I once asked the same question you did, and I once thought that, to "do all of mathematics", one first needed to develop first-order logic, so that one could formulate axiomatic set theory in all its glory, and start proving theorems from there.  I then audited a course in mathematical logic, and it was then that I first noticed the inevitable use of intuitive, human logic (not to mention naive set theory) used for develop formal logic.  It made me realize that you're not going to get something from nothing.  You have to start somewhere.  And hence I decided to accept on faith (i) intuitive logic and (ii) naive set theory.  As Samuel says "neither logic nor sets are defined, but rather just taken for granted to exist."
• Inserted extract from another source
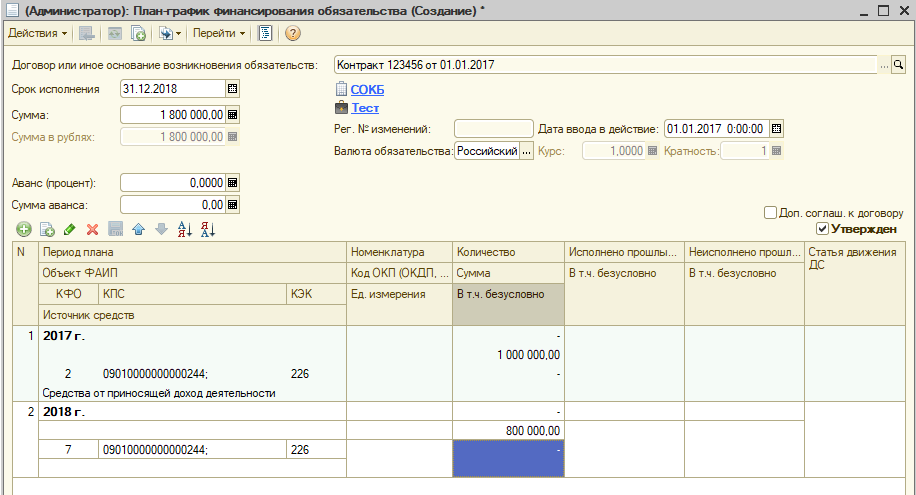Sort rows descending with the Я-А icon
Image resolution: width=916 pixels, height=495 pixels.
point(208,229)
The beauty of this, however, was that, if I now just accept that I can take logic and set theory on faith, I can now begin developing any branch of mathematics I want without first having to go through the first-order logic->axiomatic set theory route and not feel as if I am leaving out all the "low-level details".
Now, instead of viewing mathematical logic as a field of mathematics set apart from the rest of mathematics in the sense that, somehow, it needs to be done "first", I view it on the same level as the rest of mathematics.  For example, in the same way that other branches of mathematics are created for the purpose of mathematically modeling our intuitive idea of, for example, plane geometry, mathematical logic is a branch of mathematics created for the purpose mathematically modeling our intuitive idea of logic.
Hope this sorts out your philosophical dilemma =)
A: Logic consists of formal manipulations of strings of symbols. It is taken for granted that we, humans, know how to parse and manipulate these. We add the axioms of set theory, which are strings involving variables and a relation $\in$. The strings of symbols and the variables have no intrinsic meaning, but we, humans, interpret the variables as sets and the strings as statements about these sets. We simply denote the objects which logic speaks about as "sets". Thus, neither logic nor sets are defined, but rather just taken for granted to exist.